Fighting between government forces and Tigrayan rebels has broken out along a new, western front, near Sudan, after a ceasefire collapsed a week ago.

A government statement said the Tigray People’s Liberation Front (TPLF), which controls the region, had “launched an invasion” towards areas “in the direction of Wag, Wolqait and our border areas with Sudan”, which it called part of the Amhara region,

Tigrayans call the area western Tigray, and it is claimed by both Tigray and Amhara regions.

A spokesperson for the TPLF, Getachew Reda, tweeted that the government was “making up stories so it’d get away scot-free in the eyes of the international community”.

Medics also reported fresh air strikes on Mekelle, capital of northern Tigray region – one in a neighbourhood near the City’s General Hospital.

The United Nations children’s agency UNICEF condemned a separate air strike on Mekelle on Friday that “hit a kindergarten” and killed at least four people, including children.
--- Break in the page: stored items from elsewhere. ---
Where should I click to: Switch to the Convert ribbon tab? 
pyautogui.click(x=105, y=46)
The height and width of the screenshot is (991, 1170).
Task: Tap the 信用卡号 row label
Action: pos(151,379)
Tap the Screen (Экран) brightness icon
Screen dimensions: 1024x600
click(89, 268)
The conflict between the Tigray rebels and Prime Minister Abiy Ahmed’s national army resumed last week after a five-month lull, with clashes on the ground and air raids ending hopes of a peaceful resolution to the nearly two-year war.

Fighting had been concentrated around the southeastern border of Tigray, with the rebels pushing into the neighbouring Amhara and Afar regions.

The new front in the west would mean there has been fighting in all directions except to the north, along the border with Eritrea.

Eritrea previously sent large number of troops into Tigray to support Ethiopia’s military.

Rights investigators said they were responsible for mass killings of civilians, gang rapes and looting, which Eritrea has denied.

Thousands of people have died in the war, which has destroyed infrastructure and plunged millions into starvation.

Almost all of Tigray’s 5.5 million people need food aid. The March truce allowed the resumption of international aid convoys to Tigray after a three-month break.

But no humanitarian deliveries have entered for nine days, according to UN officials.